The seven-day repurchase rate, which measures interbank funding availability, dropped 43 basis points, or 0.43 percentage point, to 2.93 percent as of 11:27 a.m. in Shanghai from a week ago, according to a weighted average compiled by the National Interbank Funding Center.
Foreign direct investment rose 6.3 percent in February from a year earlier, the first increase in nine months, the government said on March 19.
The People’s Bank of China drained 47 billion yuan from the financial system this week through repurchase operations, bringing total net withdrawals to 1 trillion yuan in the past five weeks.

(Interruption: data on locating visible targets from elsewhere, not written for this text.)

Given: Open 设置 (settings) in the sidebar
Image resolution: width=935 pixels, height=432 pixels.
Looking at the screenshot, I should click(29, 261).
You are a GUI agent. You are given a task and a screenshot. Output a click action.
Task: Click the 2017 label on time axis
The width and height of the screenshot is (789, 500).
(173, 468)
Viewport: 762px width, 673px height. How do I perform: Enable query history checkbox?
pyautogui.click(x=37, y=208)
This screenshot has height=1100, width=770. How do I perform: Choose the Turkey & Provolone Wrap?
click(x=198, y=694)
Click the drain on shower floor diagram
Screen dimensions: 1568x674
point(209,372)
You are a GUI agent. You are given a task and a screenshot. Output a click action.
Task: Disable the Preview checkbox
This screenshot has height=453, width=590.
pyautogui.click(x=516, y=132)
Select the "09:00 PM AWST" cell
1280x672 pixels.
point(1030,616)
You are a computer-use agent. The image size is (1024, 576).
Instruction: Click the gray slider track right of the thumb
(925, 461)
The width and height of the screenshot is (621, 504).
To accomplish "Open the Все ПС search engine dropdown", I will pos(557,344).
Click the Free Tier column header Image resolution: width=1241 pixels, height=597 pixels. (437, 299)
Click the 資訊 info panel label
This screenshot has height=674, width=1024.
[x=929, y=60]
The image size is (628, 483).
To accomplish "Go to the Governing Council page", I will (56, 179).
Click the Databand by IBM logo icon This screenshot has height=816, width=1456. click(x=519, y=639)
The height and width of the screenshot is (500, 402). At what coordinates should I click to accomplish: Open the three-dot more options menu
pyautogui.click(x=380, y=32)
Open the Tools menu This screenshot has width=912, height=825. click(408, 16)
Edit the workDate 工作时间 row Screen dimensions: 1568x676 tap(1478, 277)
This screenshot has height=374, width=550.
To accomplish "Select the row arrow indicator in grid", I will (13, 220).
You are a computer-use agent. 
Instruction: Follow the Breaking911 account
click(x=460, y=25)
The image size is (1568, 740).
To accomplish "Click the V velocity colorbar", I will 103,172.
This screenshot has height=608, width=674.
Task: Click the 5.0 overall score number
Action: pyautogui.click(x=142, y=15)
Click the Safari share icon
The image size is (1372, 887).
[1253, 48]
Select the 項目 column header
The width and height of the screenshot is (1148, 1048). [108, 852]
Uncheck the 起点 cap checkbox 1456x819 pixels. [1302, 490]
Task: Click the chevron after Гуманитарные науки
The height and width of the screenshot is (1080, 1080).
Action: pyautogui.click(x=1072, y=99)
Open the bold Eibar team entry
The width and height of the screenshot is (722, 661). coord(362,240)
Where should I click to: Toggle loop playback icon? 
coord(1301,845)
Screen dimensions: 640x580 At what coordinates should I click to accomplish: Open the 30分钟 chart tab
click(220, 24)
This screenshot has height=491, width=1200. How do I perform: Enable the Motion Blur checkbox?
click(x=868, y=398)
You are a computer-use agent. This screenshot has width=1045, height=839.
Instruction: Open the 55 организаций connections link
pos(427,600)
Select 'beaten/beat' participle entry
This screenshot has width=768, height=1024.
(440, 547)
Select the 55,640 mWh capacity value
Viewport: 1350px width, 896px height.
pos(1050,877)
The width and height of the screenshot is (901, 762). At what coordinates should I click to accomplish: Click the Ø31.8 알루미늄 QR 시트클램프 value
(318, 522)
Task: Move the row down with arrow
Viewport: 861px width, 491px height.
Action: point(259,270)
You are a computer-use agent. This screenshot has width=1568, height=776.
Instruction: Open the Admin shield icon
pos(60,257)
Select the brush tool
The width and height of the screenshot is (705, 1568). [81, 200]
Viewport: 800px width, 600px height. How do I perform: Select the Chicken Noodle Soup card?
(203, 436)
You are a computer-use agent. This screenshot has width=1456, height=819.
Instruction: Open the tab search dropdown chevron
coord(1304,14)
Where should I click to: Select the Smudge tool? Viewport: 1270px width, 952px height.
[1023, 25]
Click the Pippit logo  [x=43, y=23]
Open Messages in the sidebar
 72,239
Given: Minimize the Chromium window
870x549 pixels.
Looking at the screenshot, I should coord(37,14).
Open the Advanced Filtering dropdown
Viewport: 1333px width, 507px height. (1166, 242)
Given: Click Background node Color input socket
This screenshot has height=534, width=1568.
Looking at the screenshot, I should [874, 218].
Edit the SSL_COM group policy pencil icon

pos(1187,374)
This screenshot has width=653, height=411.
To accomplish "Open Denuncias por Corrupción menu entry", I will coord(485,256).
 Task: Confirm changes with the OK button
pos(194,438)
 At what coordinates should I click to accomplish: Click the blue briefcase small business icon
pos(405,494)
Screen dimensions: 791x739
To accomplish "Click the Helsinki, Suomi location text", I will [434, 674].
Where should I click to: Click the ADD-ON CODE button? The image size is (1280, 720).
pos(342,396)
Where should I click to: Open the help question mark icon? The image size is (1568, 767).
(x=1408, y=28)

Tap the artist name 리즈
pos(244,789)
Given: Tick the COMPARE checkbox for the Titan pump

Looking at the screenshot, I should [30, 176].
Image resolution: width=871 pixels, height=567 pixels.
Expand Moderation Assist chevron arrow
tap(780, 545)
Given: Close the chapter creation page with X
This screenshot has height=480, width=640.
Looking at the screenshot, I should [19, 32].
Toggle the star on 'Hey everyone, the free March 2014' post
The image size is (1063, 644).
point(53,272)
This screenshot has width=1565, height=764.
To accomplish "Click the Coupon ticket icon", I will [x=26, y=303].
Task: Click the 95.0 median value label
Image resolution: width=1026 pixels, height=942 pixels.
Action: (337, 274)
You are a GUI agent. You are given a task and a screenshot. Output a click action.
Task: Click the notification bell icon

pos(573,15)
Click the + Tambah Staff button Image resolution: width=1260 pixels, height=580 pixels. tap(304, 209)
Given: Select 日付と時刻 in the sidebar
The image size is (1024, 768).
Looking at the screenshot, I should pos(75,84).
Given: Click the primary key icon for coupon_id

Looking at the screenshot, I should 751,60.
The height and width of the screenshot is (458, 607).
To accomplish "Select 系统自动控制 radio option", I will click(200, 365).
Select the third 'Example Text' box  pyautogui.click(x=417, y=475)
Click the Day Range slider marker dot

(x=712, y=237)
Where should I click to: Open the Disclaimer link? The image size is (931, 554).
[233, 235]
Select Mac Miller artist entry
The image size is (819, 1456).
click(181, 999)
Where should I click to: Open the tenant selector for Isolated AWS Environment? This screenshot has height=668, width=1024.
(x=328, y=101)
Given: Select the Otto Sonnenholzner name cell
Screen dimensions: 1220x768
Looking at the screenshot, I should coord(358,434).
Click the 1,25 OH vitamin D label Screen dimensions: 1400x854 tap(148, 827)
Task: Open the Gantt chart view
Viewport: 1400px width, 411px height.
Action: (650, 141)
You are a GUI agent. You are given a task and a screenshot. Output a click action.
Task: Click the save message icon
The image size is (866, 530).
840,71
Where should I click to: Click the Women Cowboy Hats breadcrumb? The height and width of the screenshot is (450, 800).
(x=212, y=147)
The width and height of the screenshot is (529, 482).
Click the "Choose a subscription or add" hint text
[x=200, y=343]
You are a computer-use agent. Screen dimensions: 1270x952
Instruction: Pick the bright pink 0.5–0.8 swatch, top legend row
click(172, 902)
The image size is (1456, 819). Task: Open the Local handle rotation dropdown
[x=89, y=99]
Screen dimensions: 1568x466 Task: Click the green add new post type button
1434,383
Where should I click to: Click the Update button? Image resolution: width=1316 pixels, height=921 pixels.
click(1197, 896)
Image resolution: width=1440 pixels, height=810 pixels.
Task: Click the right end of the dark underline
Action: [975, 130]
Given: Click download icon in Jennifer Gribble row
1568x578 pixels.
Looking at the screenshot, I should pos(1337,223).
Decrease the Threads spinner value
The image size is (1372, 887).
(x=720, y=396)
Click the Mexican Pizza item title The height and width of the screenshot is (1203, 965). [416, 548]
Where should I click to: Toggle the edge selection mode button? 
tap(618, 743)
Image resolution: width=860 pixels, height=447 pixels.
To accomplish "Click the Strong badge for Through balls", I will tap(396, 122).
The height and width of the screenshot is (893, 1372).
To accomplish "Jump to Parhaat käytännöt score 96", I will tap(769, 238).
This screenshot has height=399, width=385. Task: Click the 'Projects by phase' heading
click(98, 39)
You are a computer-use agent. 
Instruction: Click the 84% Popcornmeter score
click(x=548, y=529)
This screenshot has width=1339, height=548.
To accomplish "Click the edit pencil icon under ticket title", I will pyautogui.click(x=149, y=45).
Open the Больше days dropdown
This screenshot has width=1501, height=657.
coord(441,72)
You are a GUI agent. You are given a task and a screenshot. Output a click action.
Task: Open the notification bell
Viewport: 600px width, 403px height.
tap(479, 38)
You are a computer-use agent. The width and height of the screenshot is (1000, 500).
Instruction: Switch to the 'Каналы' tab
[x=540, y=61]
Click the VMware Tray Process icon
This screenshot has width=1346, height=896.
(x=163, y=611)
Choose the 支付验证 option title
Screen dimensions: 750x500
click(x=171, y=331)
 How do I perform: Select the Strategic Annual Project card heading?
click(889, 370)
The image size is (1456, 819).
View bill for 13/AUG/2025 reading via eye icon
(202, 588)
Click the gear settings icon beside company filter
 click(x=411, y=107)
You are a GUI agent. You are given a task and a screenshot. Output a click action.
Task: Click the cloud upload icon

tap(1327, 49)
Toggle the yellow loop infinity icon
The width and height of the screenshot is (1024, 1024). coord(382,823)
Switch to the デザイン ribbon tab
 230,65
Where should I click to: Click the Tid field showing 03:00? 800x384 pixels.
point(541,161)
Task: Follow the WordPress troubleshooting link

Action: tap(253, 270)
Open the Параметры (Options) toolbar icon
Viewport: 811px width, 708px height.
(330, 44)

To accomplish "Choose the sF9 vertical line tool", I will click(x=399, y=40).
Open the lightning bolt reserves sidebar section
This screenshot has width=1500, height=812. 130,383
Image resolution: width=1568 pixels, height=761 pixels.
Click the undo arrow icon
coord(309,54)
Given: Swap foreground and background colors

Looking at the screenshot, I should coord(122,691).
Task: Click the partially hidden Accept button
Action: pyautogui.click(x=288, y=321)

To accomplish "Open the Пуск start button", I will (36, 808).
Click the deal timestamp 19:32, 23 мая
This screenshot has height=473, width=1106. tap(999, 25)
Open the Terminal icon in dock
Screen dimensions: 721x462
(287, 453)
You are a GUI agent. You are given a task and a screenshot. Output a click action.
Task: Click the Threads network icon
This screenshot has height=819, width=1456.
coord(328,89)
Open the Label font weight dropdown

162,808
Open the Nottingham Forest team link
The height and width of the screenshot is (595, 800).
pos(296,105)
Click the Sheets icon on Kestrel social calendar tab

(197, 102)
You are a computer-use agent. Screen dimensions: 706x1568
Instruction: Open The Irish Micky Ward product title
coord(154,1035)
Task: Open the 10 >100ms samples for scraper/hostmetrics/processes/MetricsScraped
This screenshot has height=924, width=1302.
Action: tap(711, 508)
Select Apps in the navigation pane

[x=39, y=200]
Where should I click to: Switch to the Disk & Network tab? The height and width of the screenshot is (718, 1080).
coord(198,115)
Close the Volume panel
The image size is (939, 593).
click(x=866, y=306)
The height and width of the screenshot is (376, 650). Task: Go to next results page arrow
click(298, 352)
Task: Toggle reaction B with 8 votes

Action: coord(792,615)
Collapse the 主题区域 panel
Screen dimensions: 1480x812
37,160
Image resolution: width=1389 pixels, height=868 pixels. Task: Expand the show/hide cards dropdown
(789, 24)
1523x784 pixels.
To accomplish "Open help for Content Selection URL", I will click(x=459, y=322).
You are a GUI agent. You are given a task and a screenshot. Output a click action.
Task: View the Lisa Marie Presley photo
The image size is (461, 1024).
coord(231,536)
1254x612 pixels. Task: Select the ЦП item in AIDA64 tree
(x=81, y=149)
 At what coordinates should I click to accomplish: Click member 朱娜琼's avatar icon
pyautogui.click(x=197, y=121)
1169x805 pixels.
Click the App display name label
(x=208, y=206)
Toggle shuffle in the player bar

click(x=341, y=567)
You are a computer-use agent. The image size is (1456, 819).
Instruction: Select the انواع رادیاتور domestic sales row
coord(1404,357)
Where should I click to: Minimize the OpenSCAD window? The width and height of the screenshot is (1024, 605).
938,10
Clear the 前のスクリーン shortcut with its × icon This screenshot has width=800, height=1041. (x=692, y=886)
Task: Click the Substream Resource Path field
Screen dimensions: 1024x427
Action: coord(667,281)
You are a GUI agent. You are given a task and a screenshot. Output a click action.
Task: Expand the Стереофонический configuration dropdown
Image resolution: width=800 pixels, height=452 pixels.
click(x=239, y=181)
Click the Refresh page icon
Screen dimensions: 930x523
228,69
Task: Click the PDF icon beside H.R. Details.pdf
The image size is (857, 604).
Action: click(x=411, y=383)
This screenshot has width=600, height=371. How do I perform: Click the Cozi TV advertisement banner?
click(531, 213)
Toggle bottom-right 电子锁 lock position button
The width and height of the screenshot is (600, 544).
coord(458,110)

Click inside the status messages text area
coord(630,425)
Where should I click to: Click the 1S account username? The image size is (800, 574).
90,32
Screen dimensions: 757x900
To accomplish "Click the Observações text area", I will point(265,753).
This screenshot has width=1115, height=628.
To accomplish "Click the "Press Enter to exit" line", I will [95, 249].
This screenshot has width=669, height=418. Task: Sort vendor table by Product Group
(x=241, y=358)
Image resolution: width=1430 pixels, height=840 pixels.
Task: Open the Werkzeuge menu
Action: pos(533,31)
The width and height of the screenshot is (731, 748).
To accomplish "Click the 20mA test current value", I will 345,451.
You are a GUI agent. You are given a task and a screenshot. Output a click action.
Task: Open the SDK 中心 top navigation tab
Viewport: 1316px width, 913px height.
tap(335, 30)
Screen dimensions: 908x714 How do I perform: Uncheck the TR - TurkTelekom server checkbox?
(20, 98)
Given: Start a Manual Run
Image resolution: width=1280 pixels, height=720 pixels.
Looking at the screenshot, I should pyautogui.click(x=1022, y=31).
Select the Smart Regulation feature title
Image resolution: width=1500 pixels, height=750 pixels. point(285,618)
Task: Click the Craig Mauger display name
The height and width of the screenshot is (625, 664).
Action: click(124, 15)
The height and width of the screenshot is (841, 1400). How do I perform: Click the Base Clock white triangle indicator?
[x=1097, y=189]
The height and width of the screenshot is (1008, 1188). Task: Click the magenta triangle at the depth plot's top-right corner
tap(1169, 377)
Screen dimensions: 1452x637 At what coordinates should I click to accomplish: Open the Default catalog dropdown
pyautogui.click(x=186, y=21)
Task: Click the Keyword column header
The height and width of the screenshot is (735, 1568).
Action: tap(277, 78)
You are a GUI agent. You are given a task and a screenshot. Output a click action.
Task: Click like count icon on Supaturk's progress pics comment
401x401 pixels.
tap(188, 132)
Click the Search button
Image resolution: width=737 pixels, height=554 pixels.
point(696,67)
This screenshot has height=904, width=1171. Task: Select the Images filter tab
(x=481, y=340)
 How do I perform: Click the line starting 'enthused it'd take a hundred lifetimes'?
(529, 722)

China Minsheng’s bond sale locked up 450 billion yuan of funds from bidders, according to an estimate by Guotai Junan Securities Co. The government sold 22 billion yuan of 10-year securities at 3.5198 percent on March 20.
The yield on the 3.52 percent sovereign notes due February 2023 dropped two basis points to 3.57 percent from a week ago, according to the Interbank Funding Center.
The one-year interest-rate swap, the fixed cost needed to receive the floating seven-day repurchase rate, was unchanged at 3.28 percent from March 15, data compiled by Bloomberg show.